If you are in the market for a car and beginning to investigate payment options, you may be asking yourself: are car loans open or closed? Understanding the way a car loan works is critical to making the right decision. Before you sign on the dotted line, it’s important to know what to expect. That’s why we’ve done extensive research to give you the information you need.
Car loans are closed-end loans. This means that a lender gives you a specific amount of money and expects to have both the interest and principal repaid in a set amount of time. Once you take out a car loan, you are required to make payments on a consistent schedule. And, without taking out another loan, there is no way to increase the amount of money you have borrowed.
It is totally understandable that you may want a little more information before you go out and sign up for a loan. That’s why we’ve written this post -- to help you fully comprehend how a car loan is structured.
What Is An Example of Closed End Credit?
The two most common types of closed end credit are home loans and car loans. With both types, the lender (usually a bank) agrees to give the borrower (you) a certain amount of money (the loan amount), at a certain interest rate, with a set amount of time to complete all of the payments. With a home loan or mortgage, the typical length of time is usually 15 years or 30 years. Generally, most people tend to choose a mortgage with a fixed rate of interest so they can have relative certainty regarding their payments.
Most car loans are between 5 and 6 years and feature the option, like mortgages, for fixed or adjustable rates. Like with mortgages, there are advantages and disadvantages to either approach.

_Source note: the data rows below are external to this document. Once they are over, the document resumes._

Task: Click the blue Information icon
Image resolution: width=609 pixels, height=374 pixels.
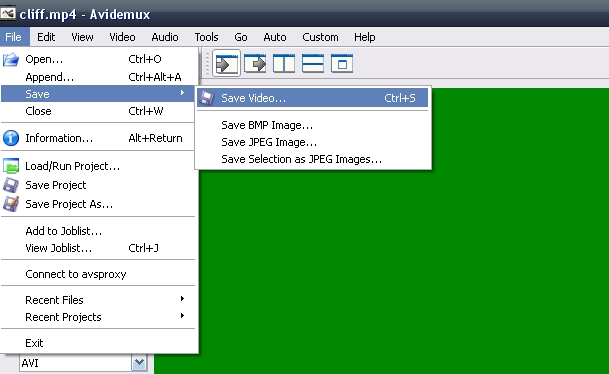Action: (x=11, y=138)
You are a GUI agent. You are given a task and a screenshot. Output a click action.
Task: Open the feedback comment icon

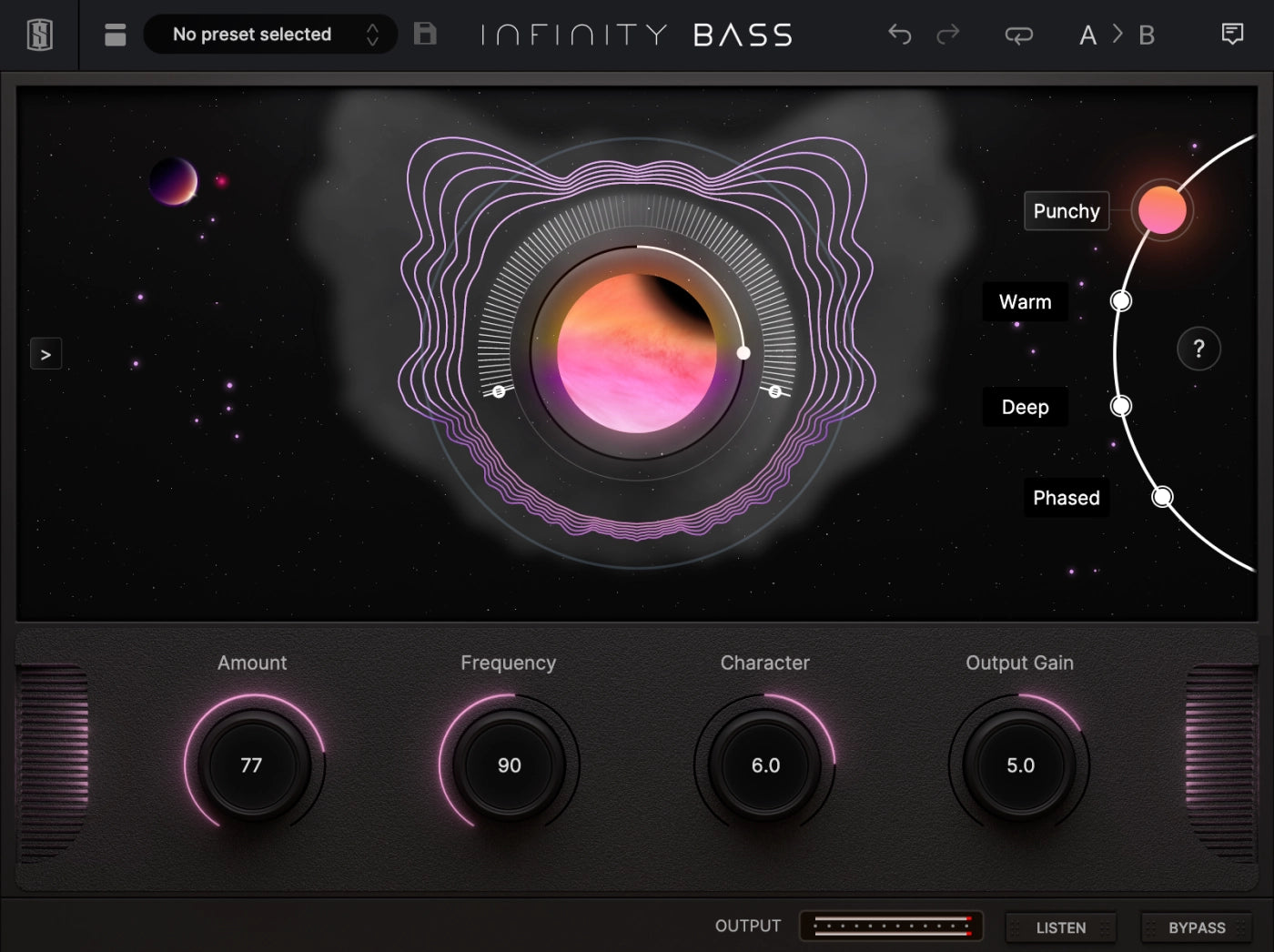(x=1232, y=35)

Closed-end loans make things pretty straightforward. If you make your payments on time, you keep the item for which you took out the loan. If you miss too many payments and default on the loan, you will lose the car or the home for which you are using the loan.
And, unlike with an open-end loan, the amount of money you are receiving from your current closed-end loan cannot be increased as you make payments. When you get your car loan through a bank or car dealership, the amount you are borrowing is set when you sign the agreement. You cannot obtain extra money without taking out another loan.
Also, a closed-end loan can only be used for the purchase for which you are seeking the loan. In other words, you cannot attempt to take out a car loan but use the money to buy something else. Your lender is giving you the money on the condition that you will use it for the initial reason you came to them. An attempt to use a car loan for another purchase can create serious problems for you and your credit score.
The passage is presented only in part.